Data supplied —

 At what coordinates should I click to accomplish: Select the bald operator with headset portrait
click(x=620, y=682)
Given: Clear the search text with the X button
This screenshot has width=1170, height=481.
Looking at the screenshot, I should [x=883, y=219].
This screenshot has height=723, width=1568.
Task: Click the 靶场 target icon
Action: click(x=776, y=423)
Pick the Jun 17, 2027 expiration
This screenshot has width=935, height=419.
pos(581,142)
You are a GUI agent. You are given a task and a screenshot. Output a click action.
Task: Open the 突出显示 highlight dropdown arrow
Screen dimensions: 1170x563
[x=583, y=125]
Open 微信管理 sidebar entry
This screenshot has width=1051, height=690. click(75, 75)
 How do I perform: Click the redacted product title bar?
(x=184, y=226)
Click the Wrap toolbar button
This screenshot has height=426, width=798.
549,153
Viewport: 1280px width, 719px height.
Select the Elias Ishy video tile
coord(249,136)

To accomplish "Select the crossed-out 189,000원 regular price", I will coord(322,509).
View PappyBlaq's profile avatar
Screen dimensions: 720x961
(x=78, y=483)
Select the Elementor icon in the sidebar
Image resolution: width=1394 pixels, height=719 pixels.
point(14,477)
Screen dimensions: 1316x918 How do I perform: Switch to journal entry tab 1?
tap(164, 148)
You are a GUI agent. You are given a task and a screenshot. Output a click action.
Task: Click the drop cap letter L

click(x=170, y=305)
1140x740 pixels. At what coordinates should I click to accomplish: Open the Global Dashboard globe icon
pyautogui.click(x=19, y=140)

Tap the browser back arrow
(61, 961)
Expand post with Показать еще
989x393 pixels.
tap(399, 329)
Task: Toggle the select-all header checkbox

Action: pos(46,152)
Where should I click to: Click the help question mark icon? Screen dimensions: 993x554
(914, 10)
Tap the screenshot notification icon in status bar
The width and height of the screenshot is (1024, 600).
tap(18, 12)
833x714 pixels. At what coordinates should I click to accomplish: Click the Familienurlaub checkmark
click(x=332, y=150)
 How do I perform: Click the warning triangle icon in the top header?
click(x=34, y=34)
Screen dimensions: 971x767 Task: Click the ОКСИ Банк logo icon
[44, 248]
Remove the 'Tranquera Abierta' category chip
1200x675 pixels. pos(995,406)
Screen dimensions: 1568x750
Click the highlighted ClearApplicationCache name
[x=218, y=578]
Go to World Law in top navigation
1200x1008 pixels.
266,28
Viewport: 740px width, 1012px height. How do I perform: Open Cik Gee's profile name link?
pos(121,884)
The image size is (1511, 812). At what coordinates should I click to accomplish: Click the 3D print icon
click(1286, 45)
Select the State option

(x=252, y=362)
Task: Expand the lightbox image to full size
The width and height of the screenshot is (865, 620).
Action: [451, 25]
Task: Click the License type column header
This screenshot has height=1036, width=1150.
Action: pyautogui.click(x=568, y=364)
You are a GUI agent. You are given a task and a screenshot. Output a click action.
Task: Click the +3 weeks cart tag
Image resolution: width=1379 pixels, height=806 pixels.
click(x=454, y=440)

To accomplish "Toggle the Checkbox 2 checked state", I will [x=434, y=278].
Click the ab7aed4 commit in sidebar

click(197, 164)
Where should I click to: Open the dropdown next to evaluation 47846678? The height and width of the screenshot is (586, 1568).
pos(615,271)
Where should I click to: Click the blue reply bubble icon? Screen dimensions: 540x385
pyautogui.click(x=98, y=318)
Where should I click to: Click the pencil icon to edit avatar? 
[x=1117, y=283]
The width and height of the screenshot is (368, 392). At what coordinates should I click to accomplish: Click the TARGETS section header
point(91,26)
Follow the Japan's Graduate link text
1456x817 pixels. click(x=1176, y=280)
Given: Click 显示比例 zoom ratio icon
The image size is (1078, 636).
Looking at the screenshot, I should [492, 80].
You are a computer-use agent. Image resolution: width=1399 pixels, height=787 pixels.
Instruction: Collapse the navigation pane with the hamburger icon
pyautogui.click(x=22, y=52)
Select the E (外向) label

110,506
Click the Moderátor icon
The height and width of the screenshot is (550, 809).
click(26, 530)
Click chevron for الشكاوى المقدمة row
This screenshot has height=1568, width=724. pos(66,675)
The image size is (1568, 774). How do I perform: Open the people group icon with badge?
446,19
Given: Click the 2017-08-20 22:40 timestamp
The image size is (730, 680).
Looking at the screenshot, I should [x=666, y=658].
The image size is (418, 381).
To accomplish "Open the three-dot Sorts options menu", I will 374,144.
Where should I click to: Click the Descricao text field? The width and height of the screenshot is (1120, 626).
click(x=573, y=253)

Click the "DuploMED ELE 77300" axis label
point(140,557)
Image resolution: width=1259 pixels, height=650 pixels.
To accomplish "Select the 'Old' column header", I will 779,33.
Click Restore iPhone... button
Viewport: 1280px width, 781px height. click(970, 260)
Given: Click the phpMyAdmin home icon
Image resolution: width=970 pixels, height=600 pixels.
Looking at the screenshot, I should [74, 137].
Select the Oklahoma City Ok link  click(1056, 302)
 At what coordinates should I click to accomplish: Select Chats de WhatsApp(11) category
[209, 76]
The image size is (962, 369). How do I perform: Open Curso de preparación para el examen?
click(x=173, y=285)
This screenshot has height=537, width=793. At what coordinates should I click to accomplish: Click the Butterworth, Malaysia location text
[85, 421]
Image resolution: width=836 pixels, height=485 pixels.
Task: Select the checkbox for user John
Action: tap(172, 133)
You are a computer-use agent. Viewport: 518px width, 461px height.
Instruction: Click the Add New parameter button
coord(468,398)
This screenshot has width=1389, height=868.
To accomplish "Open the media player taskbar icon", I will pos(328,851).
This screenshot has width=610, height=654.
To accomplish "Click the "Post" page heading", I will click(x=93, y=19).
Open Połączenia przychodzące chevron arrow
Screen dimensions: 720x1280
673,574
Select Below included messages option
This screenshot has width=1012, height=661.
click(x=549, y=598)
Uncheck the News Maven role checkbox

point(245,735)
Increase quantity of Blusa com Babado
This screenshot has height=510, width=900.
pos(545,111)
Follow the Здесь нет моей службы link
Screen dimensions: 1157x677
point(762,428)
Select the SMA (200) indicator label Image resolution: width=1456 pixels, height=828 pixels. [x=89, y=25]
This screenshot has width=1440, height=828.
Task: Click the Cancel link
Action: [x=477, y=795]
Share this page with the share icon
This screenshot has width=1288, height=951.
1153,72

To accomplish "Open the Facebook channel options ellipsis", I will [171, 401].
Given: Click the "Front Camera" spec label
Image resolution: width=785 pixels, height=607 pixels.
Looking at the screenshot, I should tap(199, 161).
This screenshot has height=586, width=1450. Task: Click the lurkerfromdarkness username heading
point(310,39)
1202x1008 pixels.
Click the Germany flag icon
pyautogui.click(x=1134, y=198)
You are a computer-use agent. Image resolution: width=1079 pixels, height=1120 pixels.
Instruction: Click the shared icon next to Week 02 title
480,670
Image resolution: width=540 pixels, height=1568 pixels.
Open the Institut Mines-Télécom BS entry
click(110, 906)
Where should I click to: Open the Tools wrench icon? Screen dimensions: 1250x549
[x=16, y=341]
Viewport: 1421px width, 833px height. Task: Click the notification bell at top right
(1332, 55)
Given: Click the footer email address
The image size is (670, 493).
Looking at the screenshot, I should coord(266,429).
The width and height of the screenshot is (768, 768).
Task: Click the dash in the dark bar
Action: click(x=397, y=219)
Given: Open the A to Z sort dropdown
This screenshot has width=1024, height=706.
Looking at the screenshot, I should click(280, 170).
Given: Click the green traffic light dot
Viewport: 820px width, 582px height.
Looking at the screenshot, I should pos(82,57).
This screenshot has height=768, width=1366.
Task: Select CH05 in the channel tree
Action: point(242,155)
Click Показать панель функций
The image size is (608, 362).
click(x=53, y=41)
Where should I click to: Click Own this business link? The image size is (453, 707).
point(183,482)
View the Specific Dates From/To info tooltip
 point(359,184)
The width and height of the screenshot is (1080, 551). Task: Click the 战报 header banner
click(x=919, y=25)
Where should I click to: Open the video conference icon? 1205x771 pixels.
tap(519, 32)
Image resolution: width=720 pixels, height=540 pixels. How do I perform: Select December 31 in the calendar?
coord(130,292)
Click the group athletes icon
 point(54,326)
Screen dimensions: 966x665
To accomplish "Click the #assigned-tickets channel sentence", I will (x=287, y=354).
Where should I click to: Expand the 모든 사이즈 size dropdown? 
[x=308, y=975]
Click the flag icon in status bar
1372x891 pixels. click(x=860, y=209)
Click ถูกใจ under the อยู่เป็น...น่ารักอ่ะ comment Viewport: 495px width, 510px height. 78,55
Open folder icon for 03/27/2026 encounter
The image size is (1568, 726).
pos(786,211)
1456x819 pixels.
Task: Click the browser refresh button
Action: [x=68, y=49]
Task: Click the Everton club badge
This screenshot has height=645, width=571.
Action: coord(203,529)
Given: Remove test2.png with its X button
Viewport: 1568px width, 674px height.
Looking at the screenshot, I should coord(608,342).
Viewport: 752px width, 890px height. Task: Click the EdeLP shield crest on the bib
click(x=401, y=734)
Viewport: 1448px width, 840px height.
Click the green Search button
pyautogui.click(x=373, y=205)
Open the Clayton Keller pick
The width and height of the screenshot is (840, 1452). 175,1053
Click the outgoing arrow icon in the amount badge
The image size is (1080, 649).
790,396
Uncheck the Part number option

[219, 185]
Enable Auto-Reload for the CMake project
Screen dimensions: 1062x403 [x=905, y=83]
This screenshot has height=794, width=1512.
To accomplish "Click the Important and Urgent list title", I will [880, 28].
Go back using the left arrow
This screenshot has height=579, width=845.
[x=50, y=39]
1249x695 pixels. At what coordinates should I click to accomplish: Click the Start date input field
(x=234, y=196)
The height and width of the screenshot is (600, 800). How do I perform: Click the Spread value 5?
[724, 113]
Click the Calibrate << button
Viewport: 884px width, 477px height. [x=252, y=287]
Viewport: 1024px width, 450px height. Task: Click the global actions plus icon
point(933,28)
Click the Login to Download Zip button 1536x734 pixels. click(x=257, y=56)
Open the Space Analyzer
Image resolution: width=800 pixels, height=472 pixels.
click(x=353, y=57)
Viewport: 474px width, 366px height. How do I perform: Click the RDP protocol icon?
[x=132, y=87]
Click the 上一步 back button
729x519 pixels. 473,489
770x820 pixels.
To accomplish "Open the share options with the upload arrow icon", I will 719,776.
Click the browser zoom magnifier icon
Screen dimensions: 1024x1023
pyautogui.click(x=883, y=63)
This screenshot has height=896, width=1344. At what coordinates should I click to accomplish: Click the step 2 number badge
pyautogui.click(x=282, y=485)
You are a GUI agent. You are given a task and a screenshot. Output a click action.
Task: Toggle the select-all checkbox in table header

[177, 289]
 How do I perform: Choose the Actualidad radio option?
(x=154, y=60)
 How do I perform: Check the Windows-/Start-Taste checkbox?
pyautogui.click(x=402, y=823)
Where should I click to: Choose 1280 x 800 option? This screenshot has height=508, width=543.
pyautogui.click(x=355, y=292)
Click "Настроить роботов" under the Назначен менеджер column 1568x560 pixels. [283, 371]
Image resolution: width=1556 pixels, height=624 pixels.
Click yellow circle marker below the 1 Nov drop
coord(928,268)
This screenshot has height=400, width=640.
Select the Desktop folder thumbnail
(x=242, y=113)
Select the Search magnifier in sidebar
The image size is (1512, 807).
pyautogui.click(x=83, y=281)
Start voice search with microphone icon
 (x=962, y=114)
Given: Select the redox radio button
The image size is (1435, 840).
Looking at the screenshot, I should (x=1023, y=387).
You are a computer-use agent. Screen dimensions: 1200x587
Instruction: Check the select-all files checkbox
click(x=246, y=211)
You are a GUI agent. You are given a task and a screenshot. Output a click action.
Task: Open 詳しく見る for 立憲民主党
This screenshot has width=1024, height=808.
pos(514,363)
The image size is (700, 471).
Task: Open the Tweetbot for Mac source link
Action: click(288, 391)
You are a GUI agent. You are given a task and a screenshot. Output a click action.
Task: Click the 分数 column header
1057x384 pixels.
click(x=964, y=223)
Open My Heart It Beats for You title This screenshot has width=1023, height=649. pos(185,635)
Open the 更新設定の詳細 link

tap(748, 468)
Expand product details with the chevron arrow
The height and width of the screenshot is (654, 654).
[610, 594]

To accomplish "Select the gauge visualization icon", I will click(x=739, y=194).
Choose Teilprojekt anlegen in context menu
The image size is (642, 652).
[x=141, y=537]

Prompt —
A word-for-word copy of the lines above from the one with "Open folder icon for 03/27/2026 encounter" through the one with "Viewport: 1448px width, 840px height.", inclusive, is the only output wanted.

Answer to this problem —
Open folder icon for 03/27/2026 encounter
The image size is (1568, 726).
pos(786,211)
1456x819 pixels.
Task: Click the browser refresh button
Action: [x=68, y=49]
Task: Click the Everton club badge
This screenshot has height=645, width=571.
Action: coord(203,529)
Given: Remove test2.png with its X button
Viewport: 1568px width, 674px height.
Looking at the screenshot, I should coord(608,342).
Viewport: 752px width, 890px height. Task: Click the EdeLP shield crest on the bib
click(x=401, y=734)
Viewport: 1448px width, 840px height.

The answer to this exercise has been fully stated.